UC football out of league in '96 debut

The Cincinnati Enquirer

The coin toss drew nine cameras. The game ball arrived by parachute. The first play from scrimmage was delayed for a photo opportunity.

Conference USA's first-ever football contest was observed with extensive pomp and considerable pageantry Friday night at Nippert Stadium. Pity they had to play the game.

The University of Cincinnati Bearcats ended 26 years as a college independent only to debut as doormats of their new league.

Tulane thoroughly throttled UC, 34-14, to take the early lead in the race for the Liberty Bowl.

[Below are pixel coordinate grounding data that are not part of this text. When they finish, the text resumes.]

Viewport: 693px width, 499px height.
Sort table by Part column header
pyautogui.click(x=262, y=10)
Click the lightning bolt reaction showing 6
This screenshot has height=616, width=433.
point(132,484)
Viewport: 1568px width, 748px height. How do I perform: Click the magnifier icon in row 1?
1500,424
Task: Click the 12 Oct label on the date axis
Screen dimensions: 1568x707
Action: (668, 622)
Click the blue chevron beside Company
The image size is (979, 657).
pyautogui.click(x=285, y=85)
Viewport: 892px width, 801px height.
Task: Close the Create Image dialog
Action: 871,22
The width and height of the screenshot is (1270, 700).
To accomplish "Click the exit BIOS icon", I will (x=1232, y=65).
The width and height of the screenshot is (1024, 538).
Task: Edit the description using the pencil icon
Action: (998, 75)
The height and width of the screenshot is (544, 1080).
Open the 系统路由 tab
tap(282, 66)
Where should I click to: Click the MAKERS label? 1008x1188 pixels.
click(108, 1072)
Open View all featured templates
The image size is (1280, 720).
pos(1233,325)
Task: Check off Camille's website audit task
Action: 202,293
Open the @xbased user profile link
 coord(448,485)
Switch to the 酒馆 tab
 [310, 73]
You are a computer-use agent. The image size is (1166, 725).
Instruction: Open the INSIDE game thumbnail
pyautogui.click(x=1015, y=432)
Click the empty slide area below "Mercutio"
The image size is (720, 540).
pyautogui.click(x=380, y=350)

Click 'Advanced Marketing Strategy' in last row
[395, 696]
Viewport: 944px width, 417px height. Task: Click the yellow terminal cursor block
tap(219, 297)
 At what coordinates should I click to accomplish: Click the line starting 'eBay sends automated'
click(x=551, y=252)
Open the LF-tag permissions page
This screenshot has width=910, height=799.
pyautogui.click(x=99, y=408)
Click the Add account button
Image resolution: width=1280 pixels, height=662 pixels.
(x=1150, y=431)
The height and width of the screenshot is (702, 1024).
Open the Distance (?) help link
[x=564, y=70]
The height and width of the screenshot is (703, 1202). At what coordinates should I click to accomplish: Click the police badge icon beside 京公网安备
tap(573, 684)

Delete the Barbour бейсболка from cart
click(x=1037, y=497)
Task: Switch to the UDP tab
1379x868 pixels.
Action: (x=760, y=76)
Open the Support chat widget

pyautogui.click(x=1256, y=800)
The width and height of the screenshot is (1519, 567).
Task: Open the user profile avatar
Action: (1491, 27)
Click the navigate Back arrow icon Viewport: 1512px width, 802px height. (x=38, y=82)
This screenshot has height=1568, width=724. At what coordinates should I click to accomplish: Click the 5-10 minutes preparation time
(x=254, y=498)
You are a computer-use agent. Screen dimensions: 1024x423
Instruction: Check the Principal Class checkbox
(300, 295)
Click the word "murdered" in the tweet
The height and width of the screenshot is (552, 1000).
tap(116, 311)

From where Rick Minter stood, Beale Street might as well be in Beijing.

The UC coach has tried to temper the rampant optimism surrounding his squad this summer, and it turns out his reservations were right.

Favored to win the conference in most of the preseason polls, the Bearcats were overwhelmed by the team considered most likely to finish last. It was 27-0 before UC scored. It was never suspenseful.

The Bearcats didn't block. They didn't tackle. Their sophomore quarterback looked suspiciously like a sophomore quarterback. Generally speaking, the Bearcats moved the ball as if it were the Carew Tower.

Careful what you wish for

Conference affiliation was supposed to be a panacea for UC football, providing a tangible goal at the end of the season and a year-round recruiting tool for the coaches. Friday's telecast was available live to an estimated 36,828,000 households through Fox Sports Net. Channel surfers in New England could see it on tape delay following Friday's AAA baseball tilt between Pawtucket and Syracuse.

Yet national exposure is no better than a mixed blessing when the ball is being systematically shoved down your throats. When the two teams went to their dressing rooms at halftime, Tulane held a 24-0 lead, a 322-146 yardage advantage and had twice intercepted UC quarterback Chad Plummer. Bearcat punter Steve Smith had his first punt blocked.

UC running back Orlando Smith went 20 yards with his first carry but was down to a total of 16 yards at intermission. As the evening wore on, even stadium security would lose some of its edge.

After the Bearcat band left the field at halftime, a few boisterous fans seized the opportunity and stormed the field. Soon the field was thick with trespassers - hundreds of them - and the best leapers tugged at the south goal post until it was no longer level.

There were two ways to look at this lapse: 1) UC needs to beef up its crowd control for football games; 2) UC finally had a football crowd bigger than it could handle.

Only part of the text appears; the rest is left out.